Performance Optimization Fundamentals
Before diving into specific techniques, let’s establish some fundamental principles:
The Optimization Process
1. Measure - Establish a baseline and identify bottlenecks
2. Analyze - Understand why the bottlenecks exist
3. Improve - Make targeted changes to address the bottlenecks
4. Verify - Measure again to confirm improvements
5. Repeat - Continue until performance goals are met
Premature Optimization
As Donald Knuth famously said, “Premature optimization is the root of all evil.” Focus on writing clear, correct code first, then optimize where necessary:
// First version: Clear and correct
fn calculate_average(numbers: &[f64]) -> f64 {
let sum: f64 = numbers.iter().sum();
sum / numbers.len() as f64
}
// Optimized version (only after profiling shows it's needed)

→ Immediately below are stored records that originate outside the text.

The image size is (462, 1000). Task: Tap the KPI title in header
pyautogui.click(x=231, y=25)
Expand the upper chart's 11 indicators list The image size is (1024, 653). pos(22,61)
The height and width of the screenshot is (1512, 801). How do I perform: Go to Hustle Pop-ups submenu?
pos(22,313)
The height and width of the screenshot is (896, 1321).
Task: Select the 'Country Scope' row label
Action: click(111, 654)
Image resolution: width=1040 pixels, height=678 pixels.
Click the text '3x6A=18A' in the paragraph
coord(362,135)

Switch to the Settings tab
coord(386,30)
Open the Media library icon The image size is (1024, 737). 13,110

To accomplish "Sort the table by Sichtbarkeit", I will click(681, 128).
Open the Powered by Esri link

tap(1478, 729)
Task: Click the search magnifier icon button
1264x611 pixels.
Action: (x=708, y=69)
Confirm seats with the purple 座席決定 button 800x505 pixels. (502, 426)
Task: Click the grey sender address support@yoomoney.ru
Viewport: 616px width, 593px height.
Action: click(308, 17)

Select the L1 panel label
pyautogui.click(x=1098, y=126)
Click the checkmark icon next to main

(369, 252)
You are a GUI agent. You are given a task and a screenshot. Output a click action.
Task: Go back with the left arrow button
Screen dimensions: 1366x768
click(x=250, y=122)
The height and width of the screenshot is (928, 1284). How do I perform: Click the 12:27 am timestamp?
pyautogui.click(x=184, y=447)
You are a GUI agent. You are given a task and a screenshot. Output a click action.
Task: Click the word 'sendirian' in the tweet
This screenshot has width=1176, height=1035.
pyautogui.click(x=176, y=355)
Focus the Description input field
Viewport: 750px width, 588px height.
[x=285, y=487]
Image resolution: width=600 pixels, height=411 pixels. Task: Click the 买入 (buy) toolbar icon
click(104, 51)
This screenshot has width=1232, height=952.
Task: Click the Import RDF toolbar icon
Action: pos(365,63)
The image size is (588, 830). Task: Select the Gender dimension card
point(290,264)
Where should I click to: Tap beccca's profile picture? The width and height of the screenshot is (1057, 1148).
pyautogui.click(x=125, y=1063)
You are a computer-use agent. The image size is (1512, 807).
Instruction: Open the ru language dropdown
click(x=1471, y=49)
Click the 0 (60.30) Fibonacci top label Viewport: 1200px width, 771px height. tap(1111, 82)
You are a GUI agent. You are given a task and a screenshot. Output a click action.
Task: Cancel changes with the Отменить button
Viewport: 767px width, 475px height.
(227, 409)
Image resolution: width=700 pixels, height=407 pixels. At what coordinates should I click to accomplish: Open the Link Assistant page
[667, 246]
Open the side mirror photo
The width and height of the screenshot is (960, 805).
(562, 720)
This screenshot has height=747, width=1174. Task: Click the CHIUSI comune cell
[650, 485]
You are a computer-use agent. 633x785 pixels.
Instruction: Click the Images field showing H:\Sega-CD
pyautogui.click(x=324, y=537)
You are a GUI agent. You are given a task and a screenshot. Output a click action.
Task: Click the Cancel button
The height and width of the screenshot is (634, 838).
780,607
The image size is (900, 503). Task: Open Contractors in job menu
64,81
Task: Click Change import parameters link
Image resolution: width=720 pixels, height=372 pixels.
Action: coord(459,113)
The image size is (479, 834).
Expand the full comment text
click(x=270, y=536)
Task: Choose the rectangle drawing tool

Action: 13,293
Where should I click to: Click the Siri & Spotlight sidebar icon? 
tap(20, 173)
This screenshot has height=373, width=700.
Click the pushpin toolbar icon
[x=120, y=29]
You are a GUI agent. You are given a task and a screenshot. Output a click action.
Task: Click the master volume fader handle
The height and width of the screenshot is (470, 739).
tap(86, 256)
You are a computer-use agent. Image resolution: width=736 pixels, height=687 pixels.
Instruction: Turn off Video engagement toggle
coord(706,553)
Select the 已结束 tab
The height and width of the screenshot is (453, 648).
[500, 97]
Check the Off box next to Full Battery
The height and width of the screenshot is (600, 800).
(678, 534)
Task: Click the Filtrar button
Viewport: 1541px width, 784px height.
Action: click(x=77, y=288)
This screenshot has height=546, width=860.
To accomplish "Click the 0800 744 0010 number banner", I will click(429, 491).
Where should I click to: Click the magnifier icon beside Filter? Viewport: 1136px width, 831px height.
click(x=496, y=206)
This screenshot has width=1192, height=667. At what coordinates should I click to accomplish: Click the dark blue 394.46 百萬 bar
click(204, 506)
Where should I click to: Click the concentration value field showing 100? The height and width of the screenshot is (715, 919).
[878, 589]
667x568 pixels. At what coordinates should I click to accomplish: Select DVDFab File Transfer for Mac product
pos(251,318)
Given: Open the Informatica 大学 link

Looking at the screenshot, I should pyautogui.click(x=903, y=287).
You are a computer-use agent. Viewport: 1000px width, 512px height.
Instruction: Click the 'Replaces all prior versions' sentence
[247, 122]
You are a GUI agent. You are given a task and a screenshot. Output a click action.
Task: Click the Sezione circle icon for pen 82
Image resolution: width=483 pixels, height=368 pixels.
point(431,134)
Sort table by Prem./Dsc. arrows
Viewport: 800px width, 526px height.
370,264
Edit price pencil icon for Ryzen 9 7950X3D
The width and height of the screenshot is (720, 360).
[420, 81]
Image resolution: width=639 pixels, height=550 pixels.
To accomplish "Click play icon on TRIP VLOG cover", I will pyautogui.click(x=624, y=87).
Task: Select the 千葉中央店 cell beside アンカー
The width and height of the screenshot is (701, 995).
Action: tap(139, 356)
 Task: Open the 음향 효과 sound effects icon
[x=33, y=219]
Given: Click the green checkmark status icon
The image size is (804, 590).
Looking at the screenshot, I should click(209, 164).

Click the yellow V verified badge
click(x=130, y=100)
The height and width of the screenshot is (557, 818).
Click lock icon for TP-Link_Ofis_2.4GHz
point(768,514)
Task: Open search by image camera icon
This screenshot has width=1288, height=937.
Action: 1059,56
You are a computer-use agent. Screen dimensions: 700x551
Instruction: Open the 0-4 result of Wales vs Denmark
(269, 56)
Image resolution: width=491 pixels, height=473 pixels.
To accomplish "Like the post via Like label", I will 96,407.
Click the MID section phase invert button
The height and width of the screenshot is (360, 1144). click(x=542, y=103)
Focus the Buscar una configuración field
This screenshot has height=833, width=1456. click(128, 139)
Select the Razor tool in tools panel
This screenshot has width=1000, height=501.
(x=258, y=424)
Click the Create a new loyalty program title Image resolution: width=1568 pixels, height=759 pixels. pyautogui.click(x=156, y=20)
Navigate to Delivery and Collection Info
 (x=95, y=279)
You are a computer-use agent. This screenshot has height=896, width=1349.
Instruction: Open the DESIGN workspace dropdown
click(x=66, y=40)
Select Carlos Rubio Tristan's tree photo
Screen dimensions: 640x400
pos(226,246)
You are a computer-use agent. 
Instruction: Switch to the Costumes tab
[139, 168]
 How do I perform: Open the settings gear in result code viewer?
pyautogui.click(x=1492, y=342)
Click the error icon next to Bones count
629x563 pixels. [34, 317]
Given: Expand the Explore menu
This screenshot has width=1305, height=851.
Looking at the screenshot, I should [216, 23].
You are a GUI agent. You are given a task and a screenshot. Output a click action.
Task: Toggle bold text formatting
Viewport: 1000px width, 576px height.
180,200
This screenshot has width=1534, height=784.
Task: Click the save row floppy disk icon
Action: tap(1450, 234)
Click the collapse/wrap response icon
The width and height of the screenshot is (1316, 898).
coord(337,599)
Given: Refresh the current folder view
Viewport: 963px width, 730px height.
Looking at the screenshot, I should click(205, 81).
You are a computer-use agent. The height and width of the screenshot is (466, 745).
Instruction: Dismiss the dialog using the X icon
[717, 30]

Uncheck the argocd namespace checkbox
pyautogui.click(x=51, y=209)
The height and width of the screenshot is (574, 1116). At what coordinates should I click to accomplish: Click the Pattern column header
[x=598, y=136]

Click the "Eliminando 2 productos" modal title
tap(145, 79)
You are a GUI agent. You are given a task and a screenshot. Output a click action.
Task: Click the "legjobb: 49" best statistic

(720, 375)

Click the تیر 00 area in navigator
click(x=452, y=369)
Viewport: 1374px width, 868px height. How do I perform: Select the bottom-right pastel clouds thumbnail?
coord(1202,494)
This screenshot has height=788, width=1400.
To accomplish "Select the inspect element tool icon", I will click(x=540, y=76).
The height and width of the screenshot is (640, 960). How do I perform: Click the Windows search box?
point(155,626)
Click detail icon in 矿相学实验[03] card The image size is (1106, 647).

fn calculate_average_optimized(numbers: &[f64]) -> f64 {
let mut sum = 0.0;
let len = numbers.len();
// Manual loop unrolling for better performance
let mut i = 0;
while i + 4 <= len {
sum += numbers[i] + numbers[i + 1] + numbers[i + 2] + numbers[i + 3];
i += 4;
}
// Handle remaining elements
while i < len {
sum += numbers[i];
i += 1;
}
sum / len as f64
}
Profiling and Benchmarking
Before optimizing, you need to identify where your code is spending time:
Benchmarking with Criterion
use criterion::{black_box, criterion_group, criterion_main, Criterion};
fn fibonacci(n: u64) -> u64 {
match n {
0 => 0,
1 => 1,
_ => fibonacci(n - 1) + fibonacci(n - 2),
}
}
fn fibonacci_iterative(n: u64) -> u64 {
if n <= 1 {
return n;
}
let mut a = 0;
let mut b = 1;
for _ in 2..=n {
let temp = a + b;
a = b;
b = temp;
}
b
}
fn criterion_benchmark(c: &mut Criterion) {
let mut group = c.benchmark_group("fibonacci");
group.bench_function("recursive_10", |b| {
b.iter(|| fibonacci(black_box(10)))
});
group.bench_function("iterative_10", |b| {
b.iter(|| fibonacci_iterative(black_box(10)))
});
group.finish();
}
criterion_group!(benches, criterion_benchmark);
criterion_main!(benches);
Profiling with perf
# Compile with debug info
cargo build --release
# Run perf record
perf record -g ./target/release/my_program
# Analyze the results
perf report
Flamegraphs
# Install flamegraph
cargo install flamegraph
# Generate a flamegraph
cargo flamegraph
# Open the generated SVG file